Barkat fue claro en la entrevista con 9to5Google: ‘Hemos protegido a nuestros consumidores de las fluctuaciones de suministro tanto como ha sido posible, pero la economía ha cambiado fundamentalmente y no somos inmunes a ello. La declaración, aunque esperada, confirma que ni siquiera un gigante como Alphabet puede mantener indefinidamente los márgenes que exigen los accionistas sin repercutir el sobrecoste.
El Pixel 11, en la línea de fuego de una guerra de precios que Google ya no puede eludir

El Pixel 11, previsto para el otoño de 2026, llega en un momento en que la competencia en la gama alta premium es feroz. Apple, con sus iPhone 17 ya ha ajustado tarifas, y Samsung ha elevado el precio de sus Galaxy S26 en mercados clave. La decisión de Google, sin embargo, tiene una dimensión adicional: la compañía siempre ha apostado por un precio contenido para ganar cuota frente a los líderes del mercado. Subir ahora el precio del Pixel podría diluir ese esfuerzo histórico.

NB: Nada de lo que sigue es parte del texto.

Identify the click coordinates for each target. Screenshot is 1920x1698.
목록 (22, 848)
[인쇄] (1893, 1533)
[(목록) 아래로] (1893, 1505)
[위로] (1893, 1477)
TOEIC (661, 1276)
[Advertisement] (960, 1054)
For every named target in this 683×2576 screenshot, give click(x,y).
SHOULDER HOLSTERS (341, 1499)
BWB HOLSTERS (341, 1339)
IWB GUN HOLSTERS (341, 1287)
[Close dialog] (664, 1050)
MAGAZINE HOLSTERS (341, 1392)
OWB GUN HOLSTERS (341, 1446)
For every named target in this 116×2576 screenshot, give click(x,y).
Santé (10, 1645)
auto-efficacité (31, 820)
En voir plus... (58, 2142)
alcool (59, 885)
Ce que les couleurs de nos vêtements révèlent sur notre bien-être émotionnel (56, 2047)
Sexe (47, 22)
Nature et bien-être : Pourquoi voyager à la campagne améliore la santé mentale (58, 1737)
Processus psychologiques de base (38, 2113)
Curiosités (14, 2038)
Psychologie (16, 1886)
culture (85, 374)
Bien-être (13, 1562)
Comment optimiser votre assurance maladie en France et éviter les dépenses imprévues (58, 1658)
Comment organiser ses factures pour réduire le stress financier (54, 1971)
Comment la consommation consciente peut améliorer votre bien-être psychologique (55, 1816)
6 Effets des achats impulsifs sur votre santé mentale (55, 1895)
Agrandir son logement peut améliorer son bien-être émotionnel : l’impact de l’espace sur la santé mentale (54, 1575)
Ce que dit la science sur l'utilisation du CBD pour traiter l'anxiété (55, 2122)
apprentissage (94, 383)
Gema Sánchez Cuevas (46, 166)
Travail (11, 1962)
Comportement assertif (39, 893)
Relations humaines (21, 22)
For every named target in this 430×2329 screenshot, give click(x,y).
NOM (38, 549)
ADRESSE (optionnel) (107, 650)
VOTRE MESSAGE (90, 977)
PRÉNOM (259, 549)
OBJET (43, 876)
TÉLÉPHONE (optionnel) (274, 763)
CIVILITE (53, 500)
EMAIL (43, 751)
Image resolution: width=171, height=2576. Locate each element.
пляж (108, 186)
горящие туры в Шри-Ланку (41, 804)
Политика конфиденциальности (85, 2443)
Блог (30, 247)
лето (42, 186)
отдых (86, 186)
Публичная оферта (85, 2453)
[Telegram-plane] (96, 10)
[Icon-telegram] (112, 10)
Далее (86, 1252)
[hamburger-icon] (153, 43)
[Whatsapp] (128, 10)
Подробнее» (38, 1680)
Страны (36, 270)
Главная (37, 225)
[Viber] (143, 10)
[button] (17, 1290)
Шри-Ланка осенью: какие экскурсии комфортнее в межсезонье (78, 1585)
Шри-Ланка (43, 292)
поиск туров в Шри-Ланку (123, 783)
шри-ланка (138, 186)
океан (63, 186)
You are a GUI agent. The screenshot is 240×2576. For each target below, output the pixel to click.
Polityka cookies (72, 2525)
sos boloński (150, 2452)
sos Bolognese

Los analistas consultados por Merca2.es señalan que el incremento podría situarse entre los 50 y los 100 euros respecto al Pixel 10, dependiendo de la configuración. Aunque Google no ha dado cifras concretas, fuentes del sector apuntan a que la compañía está negociando contratos de suministro a largo plazo para mitigar el impacto, pero la presión sobre los costes es demasiado alta como para absorberlos completamente.
La decisión también refleja un cambio de ciclo en la industria tecnológica: después de años de deflación en los componentes, la explosión de la IA está generando una inflación de costes que las marcas ya no pueden ocultar. Los consumidores están empezando a ver el reflejo en sus bolsillos incluso antes de que la IA aporte funcionalidades tangibles a los dispositivos personales.
La inteligencia artificial está inflando los precios mucho antes de que el usuario medio pueda tocar sus beneficios.
El dilema estratégico de Google: subir precios o sacrificar márgenes en un mercado hipersaturado
En España, donde el ecosistema Android está dominado por Samsung y Xiaomi, Pixel sigue siendo un actor de nicho. La serie ha ido ganando adeptos entre los entusiastas de la fotografía computacional y los usuarios que valoran la experiencia de software limpia, pero el precio ha sido siempre un argumento de venta. Si el Pixel 11 cruza la barrera de los 1.000 euros, se enfrentará directamente a los iPhone, un territorio en el que la propuesta de Google aún no convence a los compradores mayoritarios. El dilema es claro: Google puede mantener su reputación de ofrecer un gran valor por menos dinero, o proteger sus márgenes y arriesgarse a perder tracción en mercados clave como el español.
Además, la compañía tiene que considerar el impacto en su ecosistema de servicios. Google no vende teléfonos solo por el hardware; cada Pixel es un escaparate para suscripciones a YouTube Premium, Google One y, cada vez más, a las funciones avanzadas de IA de Gemini. Subir el precio podría ralentizar la expansión de esa base de usuarios, justo cuando la competencia en asistentes de IA se intensifica con los avances de Apple Intelligence y los agentes autónomos de Samsung.
El movimiento, en definitiva, es una señal de que la era de los smartphones subvencionados por los ingresos publicitarios de Google toca a su fin. La pregunta ya no es cuánto subirá, sino si los compradores están dispuestos a pagar el peaje de la inteligencia artificial en cada dispositivo que adquieran.